Выдающийся испанский ориенталист Асин Паласиос (1931, с. 25), нося священнический сан, вынужден был с особой тщательностью (чтобы не вызвать церковного осуждения) подбирать формулировки, называя факторы, приведшие, по его мнению, к возникновению ислама. К его словам я рекомендую серьезно прислушаться. Он называет три основных течения, которые в ориентальной атмосфере географического пространства между Египтом и Персией сыграли роль повивальной бабки младенца по имени ислам:
И, наконец, христианская аскеза, тоже не религия, но форма жизнеустройства, которую избирали многие ранние монахи.
Должно быть, определенную, но второстепенную, роль сыграл и буддизм. Итак, все-таки три основополагающих начала — теософия, гнозис и монашество. При этом Паласиос не упоминает иудаизм или византийское христианство, потому что (это не артикулируется у Асина в явном виде, но вычитывается из его текста) таких религиозных систем в то время еще не существовало. Они возникли вместе с исламом, отмежевываясь друг от друга и взаимно обогащаясь.
Другой известный ориенталист, Гюнтер Люлинг, исследовав историю строительства главной святыни ислама — Каабы (1992)
и классифицировав первоисточники Корана (1974), подтвердил выводы старшего коллеги. Результаты исследования этих двух пионеров ошеломили специалистов; однако широкого признания у историков его выводы пока не получили: слишком близко ученый подошел к пониманию истинного положения вещей. В лучшем случае они будут пробивать себе дорогу постепенно, шаг за шагом.

Извлечённые строки >>

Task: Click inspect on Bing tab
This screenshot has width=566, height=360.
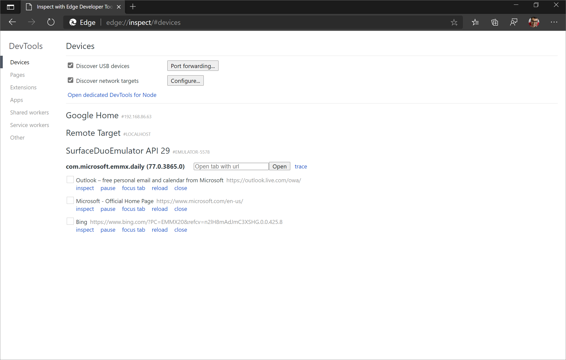Action: point(84,229)
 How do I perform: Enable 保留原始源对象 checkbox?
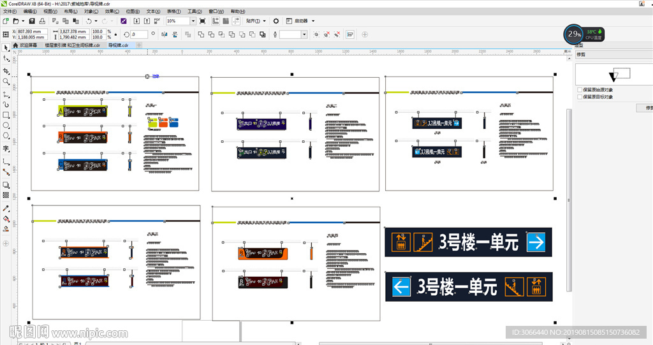click(x=580, y=90)
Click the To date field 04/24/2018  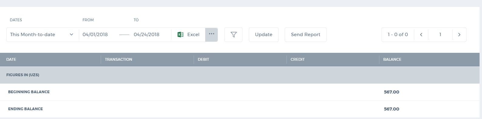(x=147, y=35)
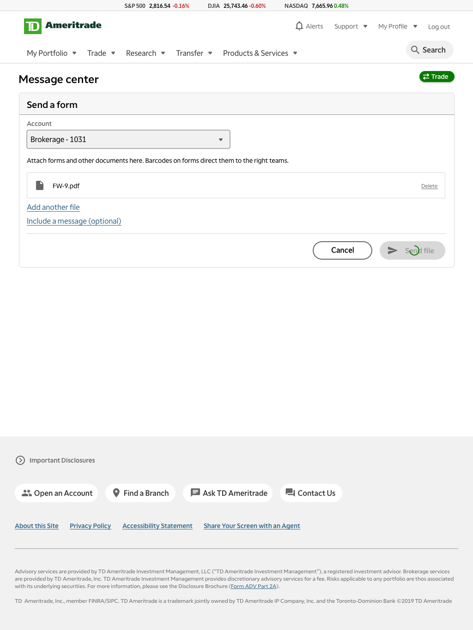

Задание >> Допишите следующую часть текста о возникновении ислама, начав сразу после его последнего предложения.

Результат >>
Люлинг рассматривает процесс возникновения самой молодой мировой религии как часть церковной истории, точнее — истории арианских и других близких ересей. Для официальной науки факт молниеносного распространения мусульманской религии является неоспоримой догмой. А Люлинг считает, что процесс развития ислама занял, по меньшей мере, 150 лет. Причем четкие хронологические рамки не так уж важны для него; главное — это его убеждение в том, что возникновение ислама впрямую связано с развитием христианства и без него немыслимо.
Люлинг обстоятельно доказывает, что мечеть в Мекке первоначально была церковью Марии и частично сохранила ее облик. Современный свой вид эта мечеть приобрела, пройдя через несколько степеней строительной реконструкции.
Похожее развитие ему удалось проследить и по священной книге ислама. В некоторых строках Корана содержатся сирийские и эфиопские гимны, те, которые распевали ранние христиане. Владычество ангелов, определенный род легенды об Иисусе (еще без смерти на кресте) и незнание учения о триединстве также указывают на раннюю форму христианства, возникшего совсем не тогда и не так, как об этом сообщает нам официальная историческая наука по поводу зарождения Церкви.
Под новым углом зрения рассматривает философ истории Олагуэ (1974), ученик Шпенглера, архитектуру другого знаменитого сооружения — мечети калифа Омейядов Абдуррахмана в Кордове. Знаменитая подковообразная форма арки вовсе не заимствована в Сирии: стилевой элемент этот давно, еще до заселения арабами, был известен на Иберийском полуострове. Более всего Олагуэ поразил «лес колонн» огромной мечети: ведь одно из основных условий приношения молитвы мусульманином — это открытое пространство между ним и имамом. Но в мечети Абдуррахмана это пространство загромождают колонны! Этот молитвенный дом, как убедительно доказывает на основе многих дополнительных аргументов Олагуэ,— не мусульманский, не католический и не иудаистский. Он должен был принадлежать религии, о которой мы не имеем сегодня почти никакого представления. Единственное, что можно предположить: онадолжна была иметь некие сходные с арианством черты. Но что из себя на самом деле представляло арианство нам тоже неизвестно: остается одно лишь наименование.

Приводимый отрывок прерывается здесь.